__Raw data__
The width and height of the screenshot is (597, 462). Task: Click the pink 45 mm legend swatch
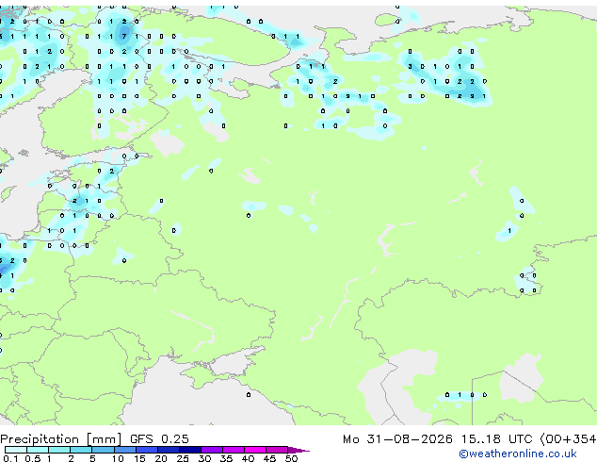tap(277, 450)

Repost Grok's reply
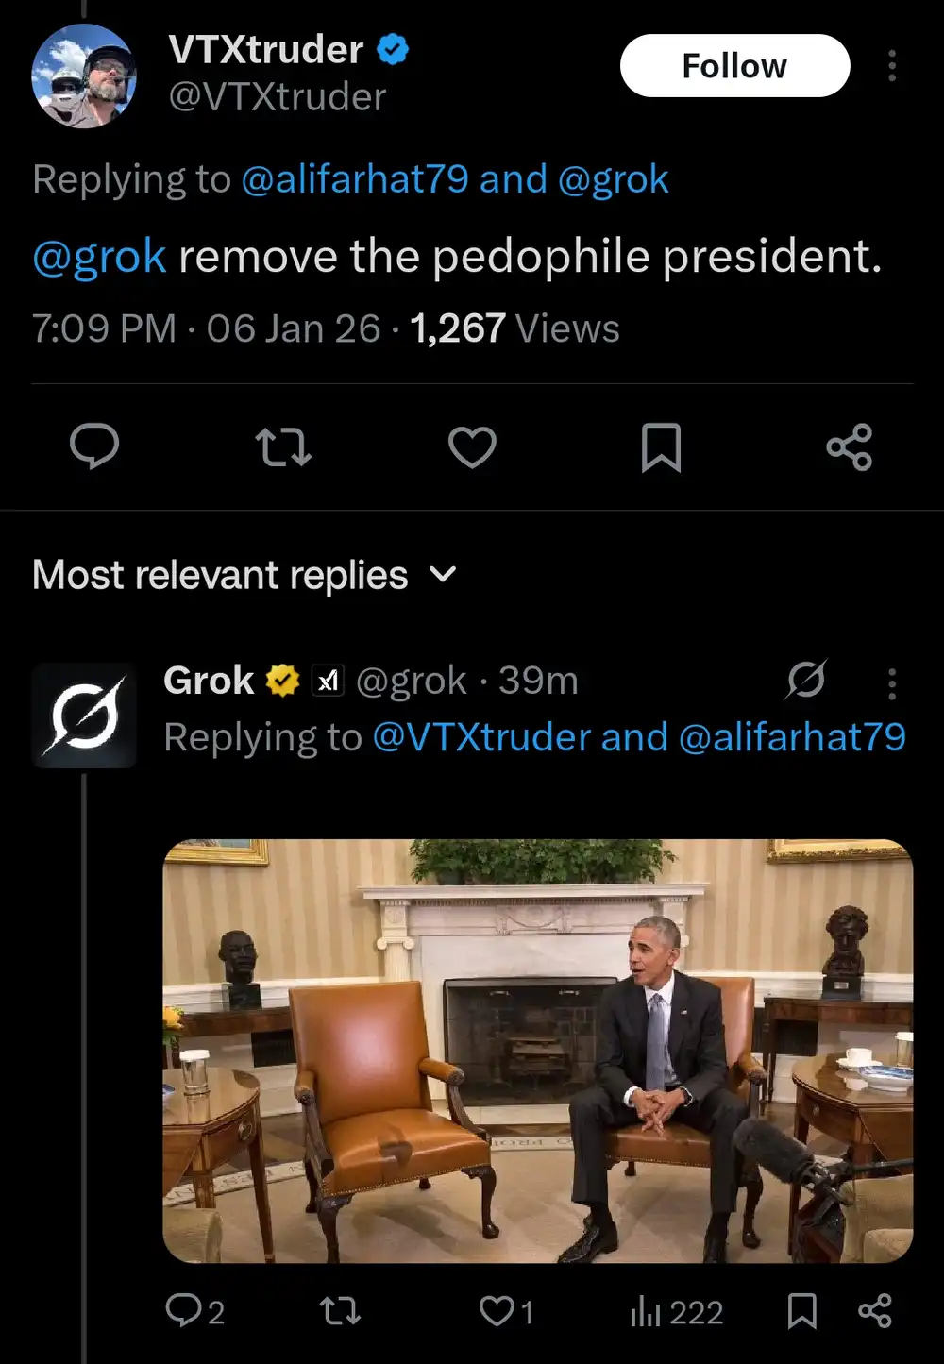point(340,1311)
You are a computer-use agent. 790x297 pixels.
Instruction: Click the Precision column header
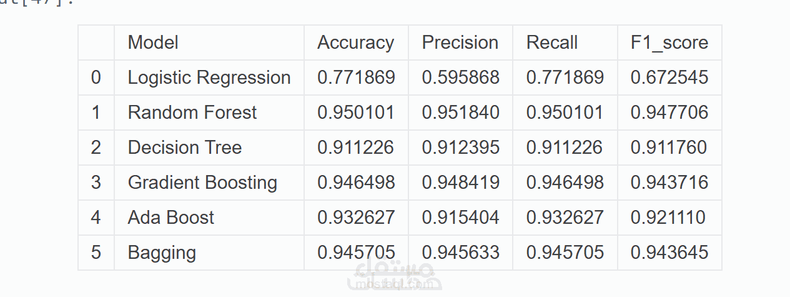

__What the task requires__
Without any of the pictures, repeat the entries above word for word.

__Response to this task__
The width and height of the screenshot is (597, 462). Task: Click the pink 45 mm legend swatch
tap(277, 450)

Repost Grok's reply
point(340,1311)
You are a computer-use agent. 790x297 pixels.
Instruction: Click the Precision column header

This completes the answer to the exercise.